Para el análisis que pretendemos hacer es fundamental primero delimitar el concepto de prostitución que manejamos. Prostitución aquí se entiende como el intercambio de servicios sexuales por dinero, llevados a cabo por mujeres que libremente eligieron esa profesión. Por tanto, en esta discusión, no tiene cabida la trata de personas, ni la prostitución forzada, ni la prostitución de niños y jóvenes. Esas prácticas son criminales y deben ser tratadas como tales. Dentro del amplio campo del trabajo sexual me detendré solamente en la prostitución heterosexual femenina, abogando por su legalización y reconocimiento como trabajo sexual.
¿Y si el género nos aprisionara?
Con frecuencia escuchamos caracterizar la prostitución como “el oficio más viejo del mundo”. Esta caracterización sugiere un fijismo histórico que nada tiene que ver con la realidad. Engels afirmaba que la familia no es una emanación divina sino un producto histórico que ha conocido diversas formas a lo largo de dos siglos. Lo que dice sobre la familia sería también valido para la prostitución.
A pesar de que la prostitución tiene forzosamente que tratar el aspecto de género, centrarse cuasi exclusivamente en él implica perder muchos elementos de una realidad contradictoria y de más complejidad. Por tanto, será necesario buscar en otros conocimientos y ampliar el horizonte de nuestra comprensión.
El papel y la representación social de las prostitutas ha variado a lo largo de las épocas: en la antigüedad era una actividad reconocida y sobre la que no pendía estigma de indignidad o victimización. Las Heteras tenían gran relevancia social y eran, incluso, las mujeres mejor instruidas en Grecia. Frecuentaban libremente el espacio público masculino, participaban en actividades reservadas a los hombres y eran formadas en escuelas donde aprendían literatura, filosofía y retórica. Aspasia, por ejemplo, fue una prostituta admirada por sus cualidades intelectuales.
La moral judeo-cristiana vino a imponer un control férreo sobre la sexualidad en general y sobre la prostitución en particular. Con la Reforma del siglo XVI, el puritanismo pasó a dictar normas sobre las costumbres y la moral. La acción conjunta de las Iglesias Católica y Protestante no acabó con la prostitución, pero la enterró bajo tierra condenándola a la clandestinidad. Fue con la llegada de la Revolución Industrial y el ascenso de la moral y de la familia burguesa, cuando la prostitución dibujó nuevos contornos.

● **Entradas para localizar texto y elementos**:
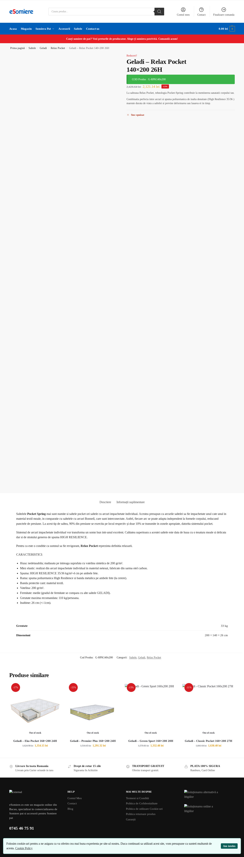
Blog (70, 808)
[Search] (159, 11)
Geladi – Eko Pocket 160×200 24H (35, 740)
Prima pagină (17, 48)
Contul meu (183, 14)
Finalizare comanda (223, 14)
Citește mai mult (35, 753)
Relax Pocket (58, 48)
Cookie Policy (24, 848)
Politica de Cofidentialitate (142, 803)
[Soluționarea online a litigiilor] (209, 809)
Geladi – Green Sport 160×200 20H (150, 740)
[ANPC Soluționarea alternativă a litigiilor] (209, 795)
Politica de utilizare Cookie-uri (144, 808)
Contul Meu (75, 798)
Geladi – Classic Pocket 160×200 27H (208, 740)
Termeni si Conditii (137, 798)
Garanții (131, 819)
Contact (201, 14)
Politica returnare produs (140, 814)
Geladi (43, 48)
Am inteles (229, 846)
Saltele (32, 48)
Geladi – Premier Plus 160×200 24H (93, 740)
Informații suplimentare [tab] (131, 502)
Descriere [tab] (105, 502)
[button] (227, 29)
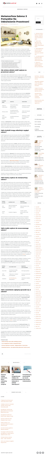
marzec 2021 (38, 287)
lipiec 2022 (38, 255)
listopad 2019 (38, 318)
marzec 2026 (38, 210)
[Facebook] (36, 3)
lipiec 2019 (38, 326)
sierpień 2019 (38, 324)
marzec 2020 (38, 310)
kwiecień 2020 (38, 308)
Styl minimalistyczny (12, 278)
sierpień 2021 (38, 277)
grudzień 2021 (38, 269)
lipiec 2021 (38, 279)
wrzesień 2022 (38, 251)
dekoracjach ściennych (14, 160)
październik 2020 (39, 297)
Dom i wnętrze (4, 24)
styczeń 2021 (38, 291)
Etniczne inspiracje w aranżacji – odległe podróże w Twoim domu (14, 345)
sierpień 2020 (38, 300)
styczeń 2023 (38, 244)
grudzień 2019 (38, 316)
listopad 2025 (38, 218)
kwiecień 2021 (38, 285)
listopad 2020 (38, 295)
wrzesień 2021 (38, 275)
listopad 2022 (38, 248)
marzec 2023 (38, 240)
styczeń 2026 (38, 214)
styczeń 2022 (38, 267)
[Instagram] (41, 3)
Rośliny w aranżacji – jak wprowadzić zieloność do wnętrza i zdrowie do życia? (7, 424)
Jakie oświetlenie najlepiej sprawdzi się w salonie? (10, 67)
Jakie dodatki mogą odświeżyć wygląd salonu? (9, 63)
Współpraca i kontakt (22, 9)
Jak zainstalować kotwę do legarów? (39, 166)
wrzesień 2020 (38, 298)
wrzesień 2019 (38, 322)
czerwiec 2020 (38, 304)
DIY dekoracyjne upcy (39, 119)
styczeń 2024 (38, 228)
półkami (24, 254)
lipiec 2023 (38, 232)
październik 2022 (39, 250)
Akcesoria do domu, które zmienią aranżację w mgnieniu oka (39, 102)
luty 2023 (37, 242)
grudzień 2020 (38, 293)
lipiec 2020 (38, 302)
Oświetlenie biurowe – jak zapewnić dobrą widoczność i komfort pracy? (16, 347)
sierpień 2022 (38, 253)
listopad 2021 (38, 271)
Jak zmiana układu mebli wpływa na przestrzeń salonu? (11, 62)
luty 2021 (37, 289)
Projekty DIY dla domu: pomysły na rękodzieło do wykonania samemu (39, 89)
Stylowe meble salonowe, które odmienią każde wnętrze (4, 379)
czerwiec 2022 (38, 257)
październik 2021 (39, 273)
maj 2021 (37, 283)
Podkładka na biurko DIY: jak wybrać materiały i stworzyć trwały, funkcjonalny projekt (7, 405)
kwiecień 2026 (38, 208)
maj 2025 (37, 222)
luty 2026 (37, 212)
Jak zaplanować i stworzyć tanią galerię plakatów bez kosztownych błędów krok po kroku (7, 411)
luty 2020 (37, 312)
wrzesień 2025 (38, 220)
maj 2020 (37, 306)
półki (11, 320)
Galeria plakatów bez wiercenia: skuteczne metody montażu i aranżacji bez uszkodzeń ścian (39, 51)
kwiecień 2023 (38, 238)
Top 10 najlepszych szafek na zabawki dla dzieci (11, 343)
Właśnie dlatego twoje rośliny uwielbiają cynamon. (12, 341)
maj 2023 (37, 236)
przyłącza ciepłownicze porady (39, 130)
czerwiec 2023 (38, 234)
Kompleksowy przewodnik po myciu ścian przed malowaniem (27, 378)
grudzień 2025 (38, 216)
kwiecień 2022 (38, 261)
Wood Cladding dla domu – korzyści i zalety (39, 155)
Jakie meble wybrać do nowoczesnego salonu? (10, 66)
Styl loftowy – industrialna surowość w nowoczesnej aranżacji (39, 77)
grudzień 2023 (38, 230)
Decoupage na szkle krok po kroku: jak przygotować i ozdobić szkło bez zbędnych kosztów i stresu (7, 433)
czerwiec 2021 (38, 281)
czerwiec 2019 (38, 328)
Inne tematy (37, 126)
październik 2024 (39, 224)
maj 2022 (37, 259)
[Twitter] (39, 3)
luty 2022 (37, 265)
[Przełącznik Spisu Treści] (19, 61)
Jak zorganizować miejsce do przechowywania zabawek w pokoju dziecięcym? (17, 379)
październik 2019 (39, 320)
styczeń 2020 (38, 314)
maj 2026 (37, 206)
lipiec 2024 (38, 226)
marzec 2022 (38, 263)
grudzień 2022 (38, 246)
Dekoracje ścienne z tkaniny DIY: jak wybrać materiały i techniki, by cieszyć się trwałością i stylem (39, 36)
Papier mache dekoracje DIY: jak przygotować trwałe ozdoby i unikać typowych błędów (39, 43)
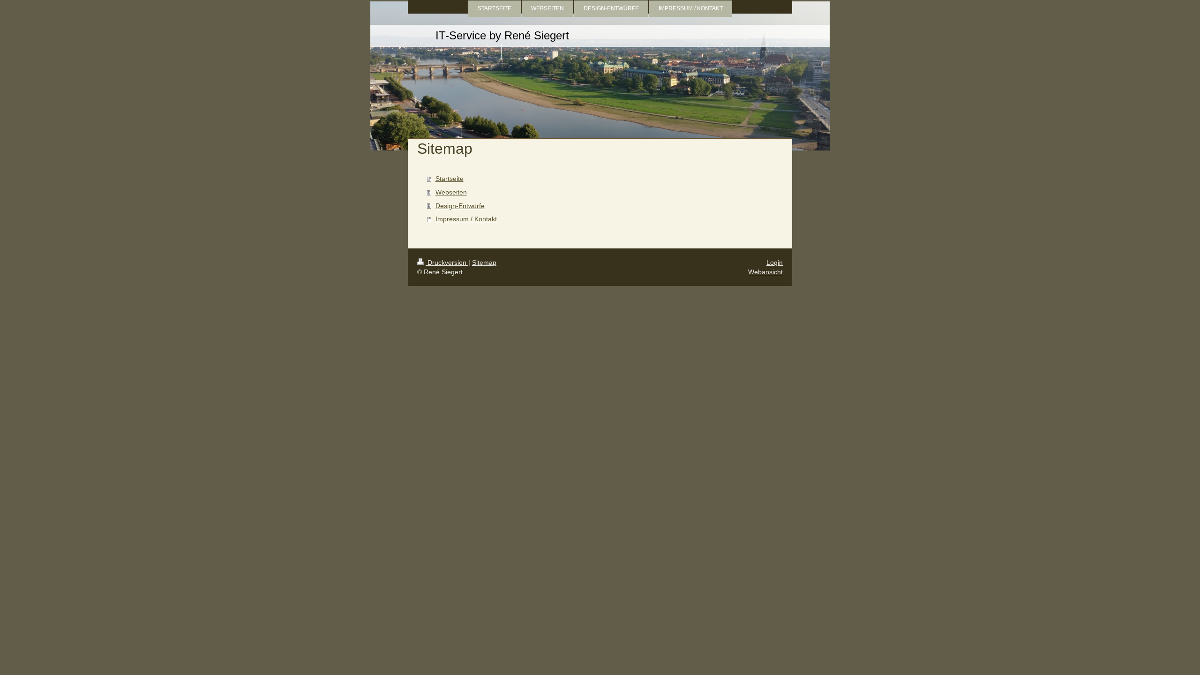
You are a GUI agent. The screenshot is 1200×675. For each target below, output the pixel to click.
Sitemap (484, 262)
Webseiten (451, 192)
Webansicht (765, 272)
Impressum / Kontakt (466, 219)
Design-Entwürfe (460, 206)
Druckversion (447, 262)
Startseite (449, 178)
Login (774, 262)
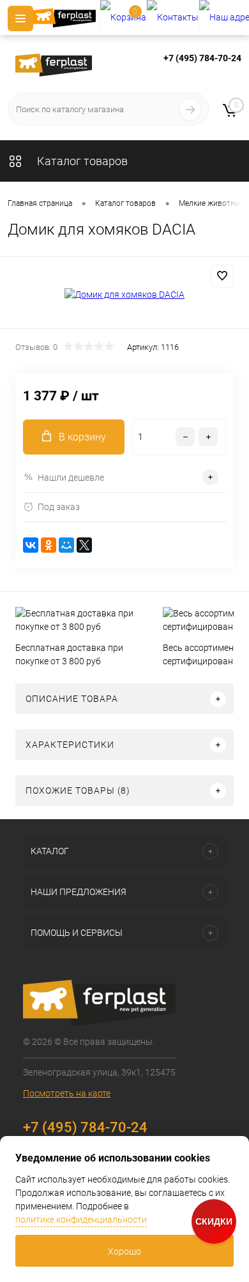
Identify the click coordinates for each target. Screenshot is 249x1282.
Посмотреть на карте (66, 1093)
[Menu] (20, 18)
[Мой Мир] (66, 545)
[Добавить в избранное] (222, 276)
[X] (84, 545)
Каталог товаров (81, 161)
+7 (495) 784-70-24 (202, 58)
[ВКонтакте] (30, 545)
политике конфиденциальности (81, 1219)
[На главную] (66, 17)
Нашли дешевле (71, 477)
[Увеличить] (124, 295)
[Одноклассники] (48, 545)
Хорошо (124, 1251)
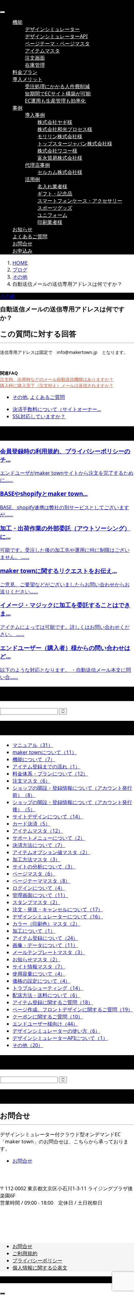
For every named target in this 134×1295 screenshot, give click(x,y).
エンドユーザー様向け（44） (45, 1023)
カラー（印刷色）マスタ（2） (46, 923)
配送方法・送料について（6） (46, 995)
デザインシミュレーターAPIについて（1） (60, 1038)
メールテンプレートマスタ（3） (48, 952)
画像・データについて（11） (45, 945)
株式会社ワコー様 (57, 150)
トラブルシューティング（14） (47, 988)
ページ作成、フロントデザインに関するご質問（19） (72, 1009)
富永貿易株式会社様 (59, 157)
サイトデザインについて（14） (47, 816)
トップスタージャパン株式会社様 (74, 143)
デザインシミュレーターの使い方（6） (56, 1030)
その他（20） (27, 1045)
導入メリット (27, 79)
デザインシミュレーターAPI (56, 36)
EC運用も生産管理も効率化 (55, 100)
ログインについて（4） (38, 888)
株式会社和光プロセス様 (64, 129)
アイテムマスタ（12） (37, 830)
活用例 (32, 179)
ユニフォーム (52, 215)
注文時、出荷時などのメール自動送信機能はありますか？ (56, 379)
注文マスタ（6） (31, 780)
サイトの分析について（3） (43, 866)
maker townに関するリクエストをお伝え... (58, 570)
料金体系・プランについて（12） (50, 773)
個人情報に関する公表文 (39, 1267)
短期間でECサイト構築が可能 (58, 93)
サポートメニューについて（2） (48, 838)
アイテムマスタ (42, 50)
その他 (7, 296)
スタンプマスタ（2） (36, 902)
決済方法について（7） (38, 845)
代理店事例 (37, 165)
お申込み (22, 250)
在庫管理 (35, 65)
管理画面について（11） (40, 895)
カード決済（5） (31, 823)
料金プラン (24, 72)
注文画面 (35, 57)
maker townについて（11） (44, 752)
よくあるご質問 (29, 236)
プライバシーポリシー (37, 1260)
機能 (17, 22)
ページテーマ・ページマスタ (57, 43)
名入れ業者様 (52, 186)
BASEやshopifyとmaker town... (44, 493)
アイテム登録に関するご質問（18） (52, 1002)
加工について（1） (33, 930)
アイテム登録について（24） (45, 938)
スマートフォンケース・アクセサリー (79, 200)
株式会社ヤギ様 (54, 122)
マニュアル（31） (32, 745)
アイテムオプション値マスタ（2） (51, 852)
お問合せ (22, 243)
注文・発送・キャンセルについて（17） (57, 909)
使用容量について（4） (38, 973)
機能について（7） (33, 759)
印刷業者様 (49, 222)
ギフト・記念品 (54, 193)
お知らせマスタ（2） (36, 959)
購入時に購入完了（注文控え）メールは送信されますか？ (56, 385)
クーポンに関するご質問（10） (47, 1016)
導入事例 (35, 115)
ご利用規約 (24, 1253)
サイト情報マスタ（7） (38, 966)
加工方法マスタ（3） (36, 859)
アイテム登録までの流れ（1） (46, 766)
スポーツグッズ (54, 207)
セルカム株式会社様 (59, 172)
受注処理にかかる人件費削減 (57, 86)
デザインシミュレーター (52, 29)
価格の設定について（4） (41, 980)
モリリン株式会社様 (59, 136)
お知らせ (22, 229)
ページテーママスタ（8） (41, 880)
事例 (17, 107)
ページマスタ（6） (33, 873)
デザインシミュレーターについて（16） (57, 916)
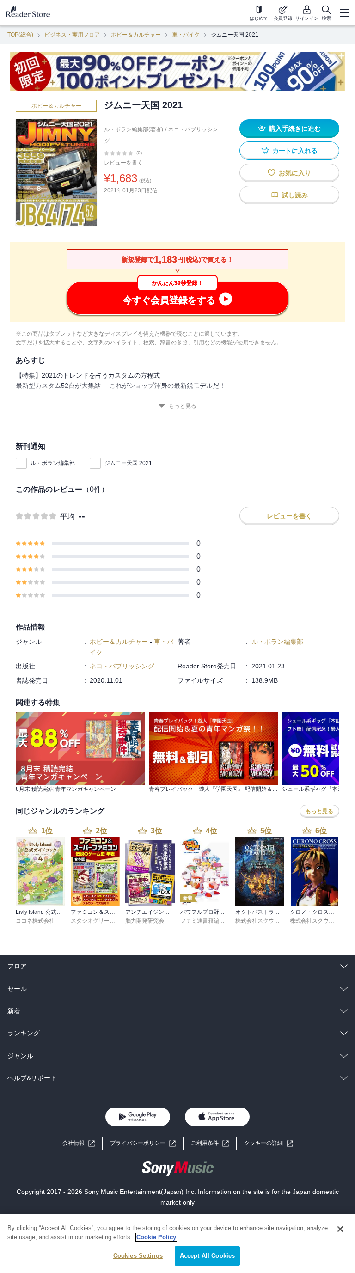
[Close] (340, 1229)
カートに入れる (295, 150)
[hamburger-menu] (344, 13)
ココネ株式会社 (35, 921)
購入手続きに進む (295, 128)
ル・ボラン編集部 (53, 463)
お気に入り (295, 173)
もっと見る (182, 406)
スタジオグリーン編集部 (101, 921)
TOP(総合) (20, 34)
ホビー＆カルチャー (136, 34)
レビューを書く (123, 162)
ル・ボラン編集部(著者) (133, 129)
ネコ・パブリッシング (122, 666)
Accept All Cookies (207, 1255)
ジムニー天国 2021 (128, 463)
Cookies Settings (138, 1255)
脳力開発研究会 (144, 921)
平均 (67, 516)
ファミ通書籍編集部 (205, 921)
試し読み (295, 195)
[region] (177, 1243)
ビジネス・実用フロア (72, 34)
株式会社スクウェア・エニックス (276, 921)
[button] (268, 1143)
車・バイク (186, 34)
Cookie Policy (156, 1237)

● **El problema**: Reescriba el fragmento sobre la prostitución comenzando en "La moral judeo-cristiana" y continuando hasta "dibujó nuevos contornos.", con "marginalidad" en lugar de "clandestinidad". Los registros constituyen un material independiente del fragmento.

● **Resultado**:
La moral judeo-cristiana vino a imponer un control férreo sobre la sexualidad en general y sobre la prostitución en particular. Con la Reforma del siglo XVI, el puritanismo pasó a dictar normas sobre las costumbres y la moral. La acción conjunta de las Iglesias Católica y Protestante no acabó con la prostitución, pero la enterró bajo tierra condenándola a la marginalidad. Fue con la llegada de la Revolución Industrial y el ascenso de la moral y de la familia burguesa, cuando la prostitución dibujó nuevos contornos.